- Your task: Reproduce word for word the stretch of the listing from the line containing "Click the Import Media arrow icon" through the end of the listing, and leave the pictures out.

Entries on locating words and elements
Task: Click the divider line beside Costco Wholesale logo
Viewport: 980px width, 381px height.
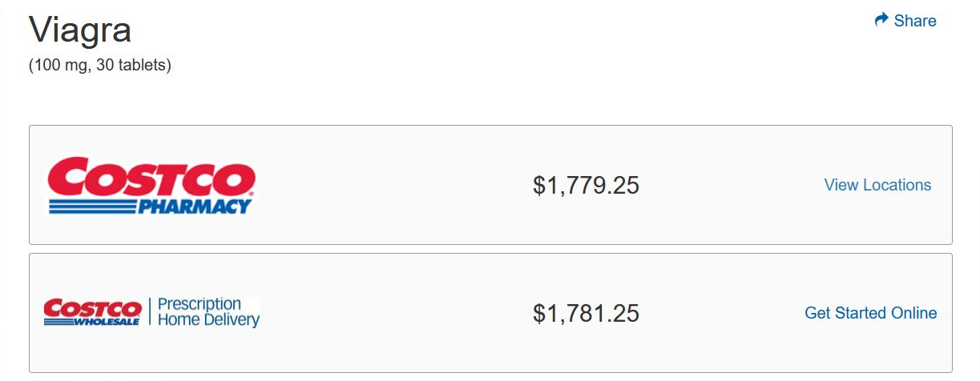Action: coord(149,312)
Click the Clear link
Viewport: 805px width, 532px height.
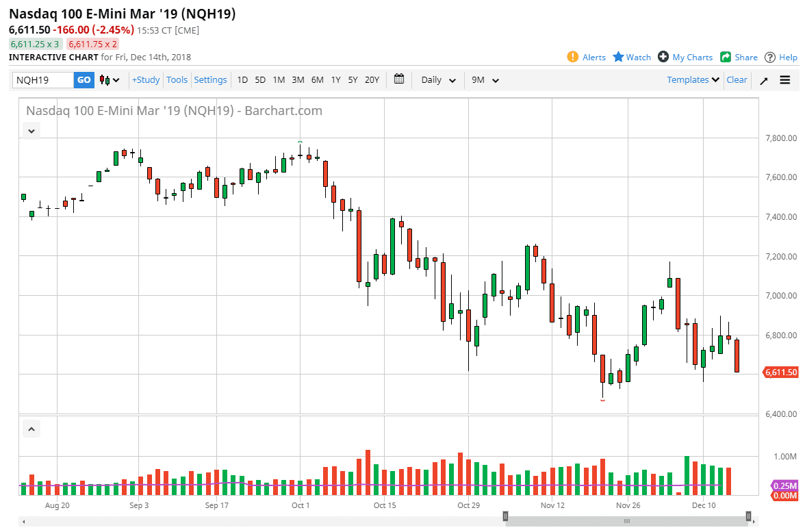point(737,79)
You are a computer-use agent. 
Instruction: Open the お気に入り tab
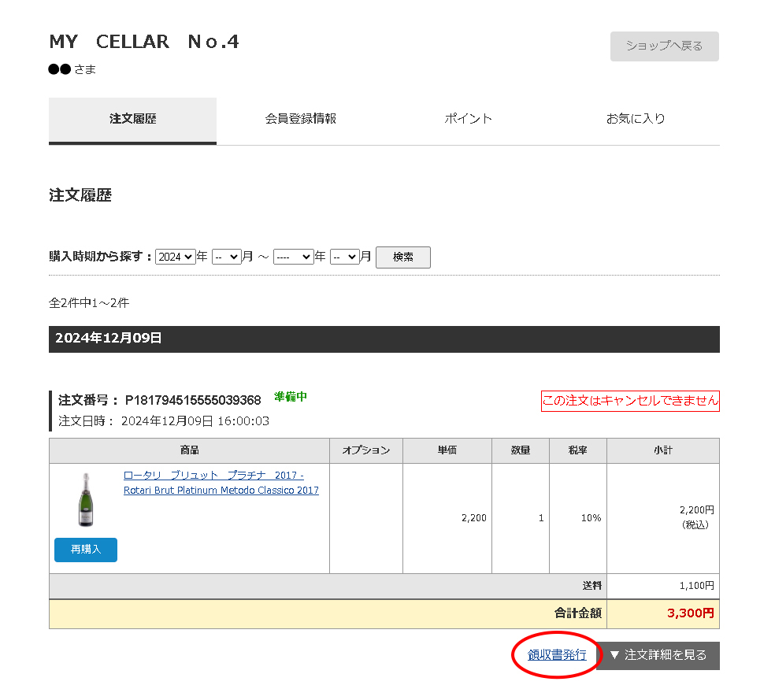(x=635, y=120)
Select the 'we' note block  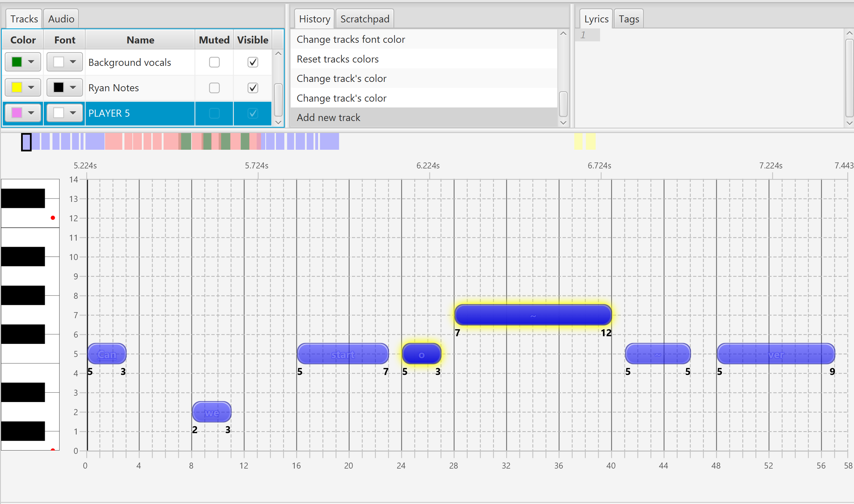coord(211,412)
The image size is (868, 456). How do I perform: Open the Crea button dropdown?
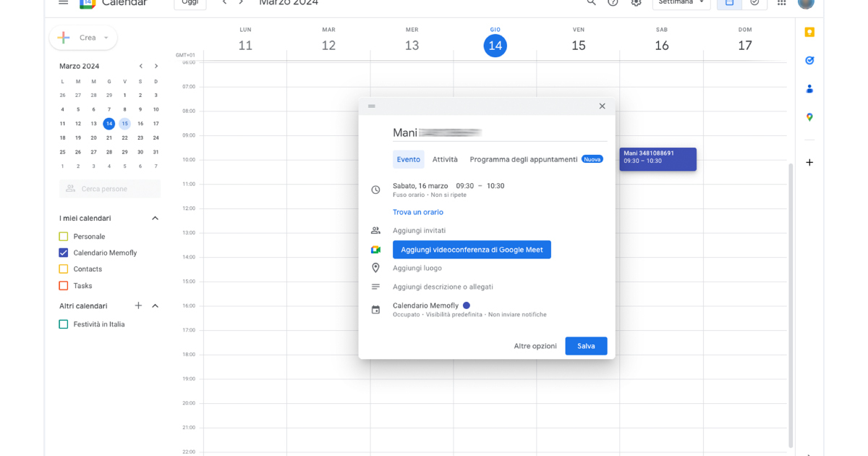point(106,38)
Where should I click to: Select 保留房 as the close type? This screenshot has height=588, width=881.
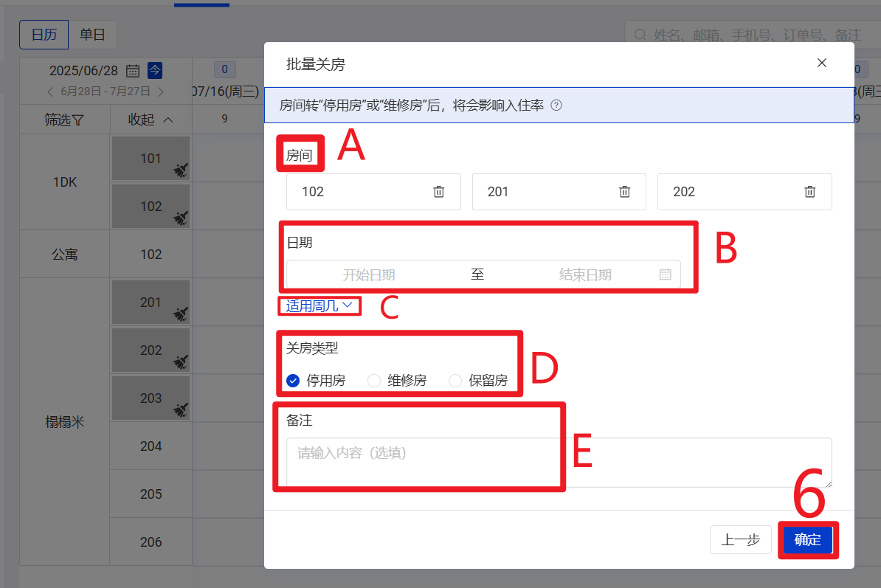tap(455, 381)
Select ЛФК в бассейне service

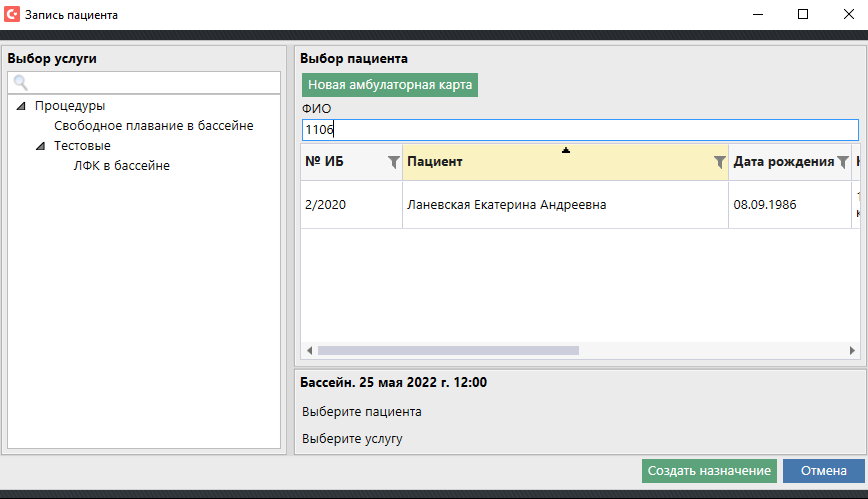tap(121, 166)
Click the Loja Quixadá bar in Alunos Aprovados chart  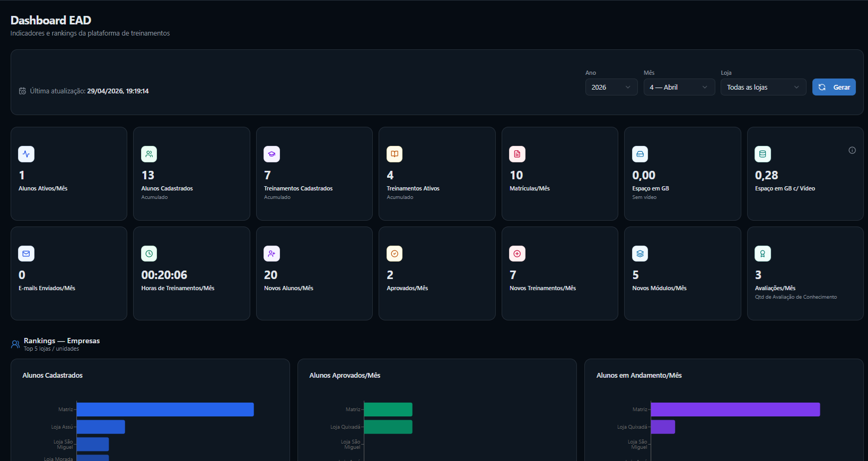388,427
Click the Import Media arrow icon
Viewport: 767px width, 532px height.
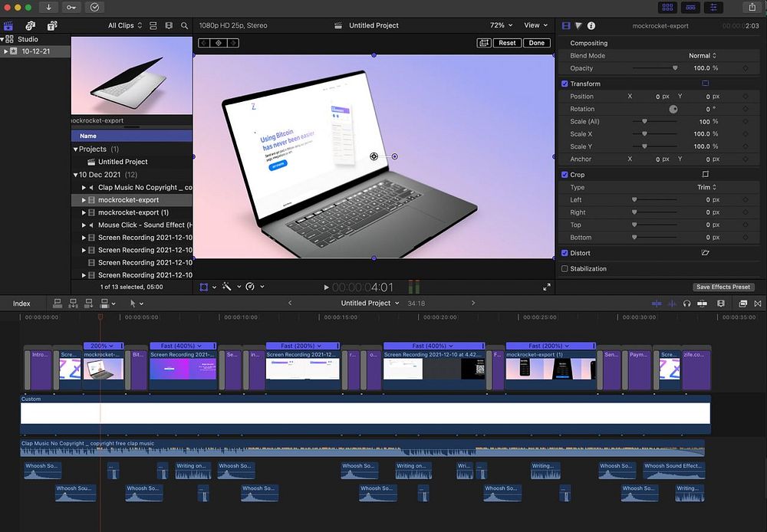click(49, 7)
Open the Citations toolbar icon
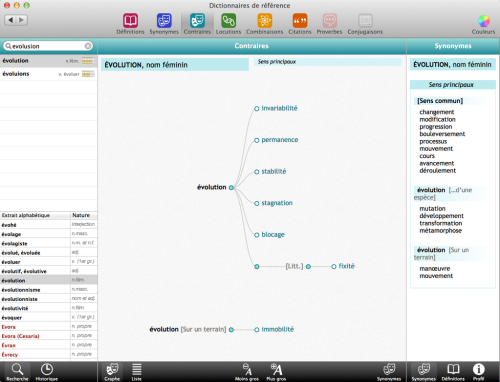This screenshot has height=382, width=500. point(300,21)
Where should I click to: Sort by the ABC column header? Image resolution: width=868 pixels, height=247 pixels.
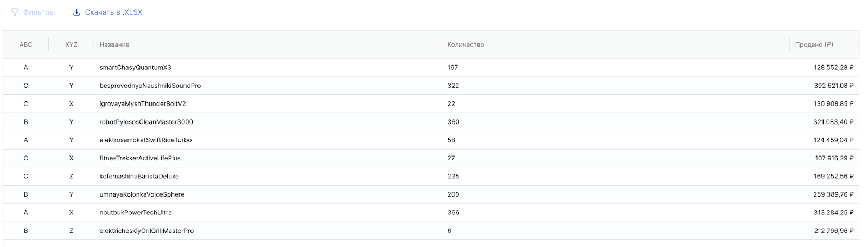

- Final result:
Click the Import Media arrow icon
Viewport: 767px width, 532px height.
click(49, 7)
Open the Citations toolbar icon
This screenshot has height=382, width=500. point(300,21)
Where should I click to: Sort by the ABC column header? Image resolution: width=868 pixels, height=247 pixels.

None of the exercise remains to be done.